What needs to be done
The answer must repeat every record exactly, with no pictures in it.

○ ○ ○ ○ ○

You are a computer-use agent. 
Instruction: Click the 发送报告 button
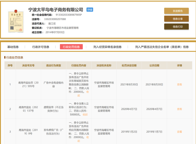point(176,11)
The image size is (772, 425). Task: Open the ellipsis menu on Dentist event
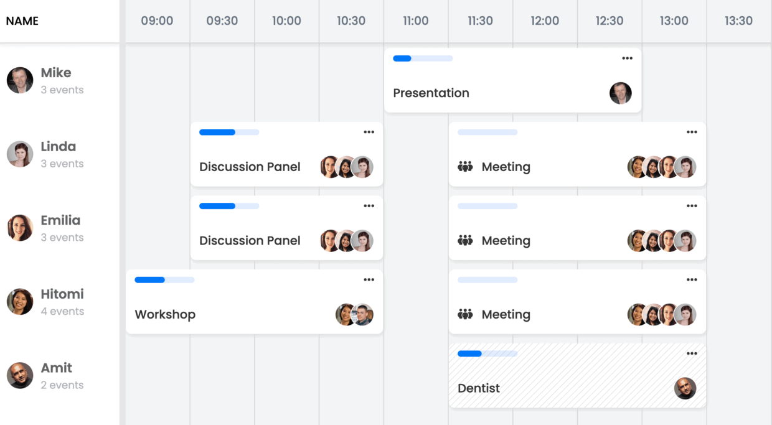pyautogui.click(x=692, y=353)
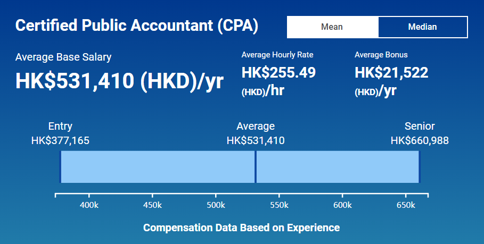Click the average-to-senior bar segment

pyautogui.click(x=338, y=167)
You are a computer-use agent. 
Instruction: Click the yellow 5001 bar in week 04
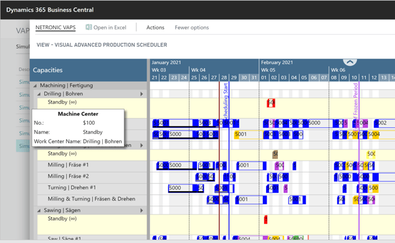(x=248, y=135)
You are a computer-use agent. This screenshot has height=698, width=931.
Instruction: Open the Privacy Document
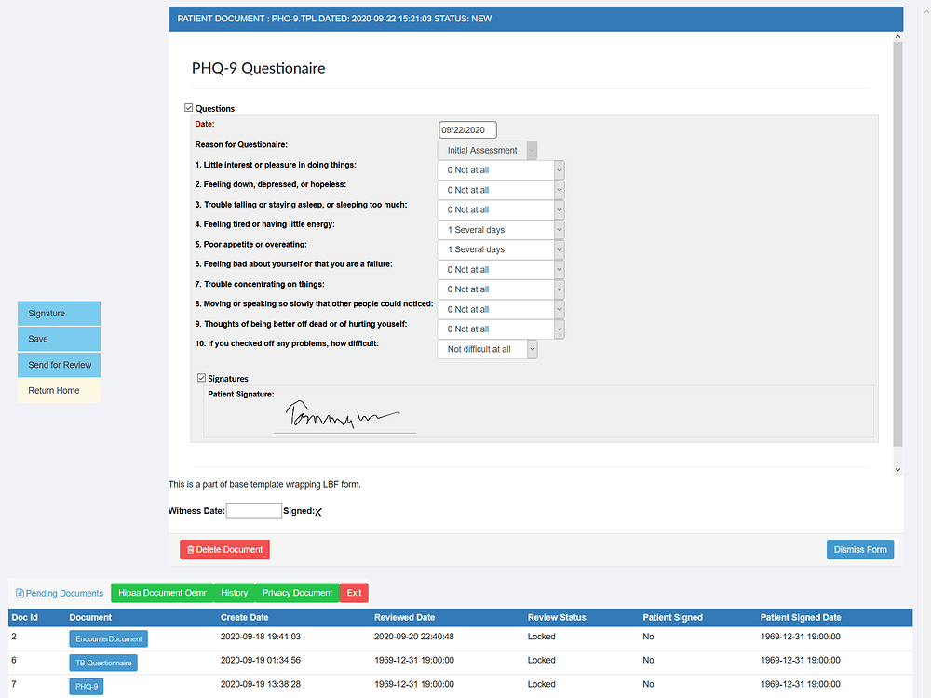[x=297, y=593]
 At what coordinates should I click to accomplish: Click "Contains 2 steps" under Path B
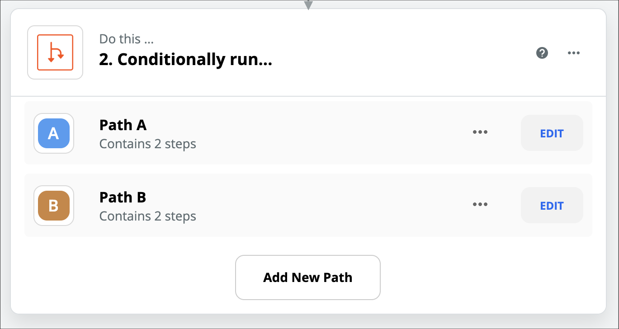147,216
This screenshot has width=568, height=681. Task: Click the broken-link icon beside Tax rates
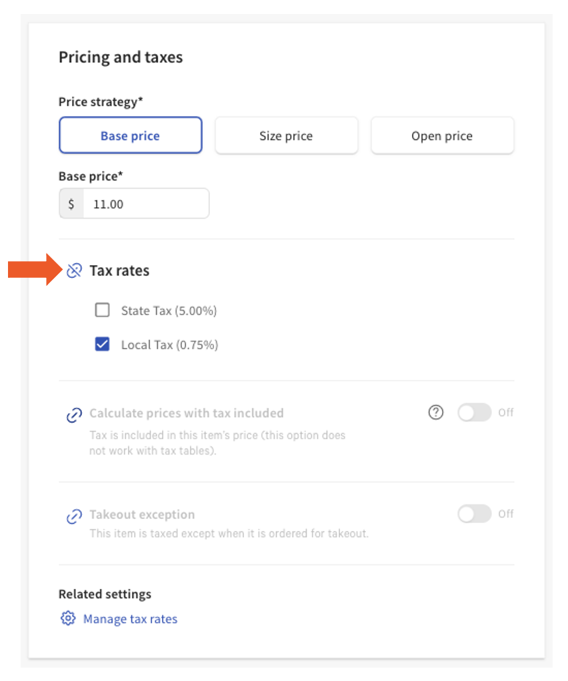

○ ○ ○ ○ ○

Output for this exercise
You are a computer-use agent. 
Instruction: Click the 发送报告 button
point(176,11)
The image size is (772, 425). Task: Open the ellipsis menu on Dentist event
pyautogui.click(x=692, y=353)
Click the average-to-senior bar segment

pyautogui.click(x=338, y=167)
You are a computer-use agent. 
Instruction: Click the yellow 5001 bar in week 04
(x=248, y=135)
You are a computer-use agent. This screenshot has height=698, width=931.
Instruction: Open the Privacy Document
[x=297, y=593]
 At what coordinates should I click to accomplish: Click "Contains 2 steps" under Path B
147,216
This screenshot has width=568, height=681. Task: Click the broken-link icon beside Tax rates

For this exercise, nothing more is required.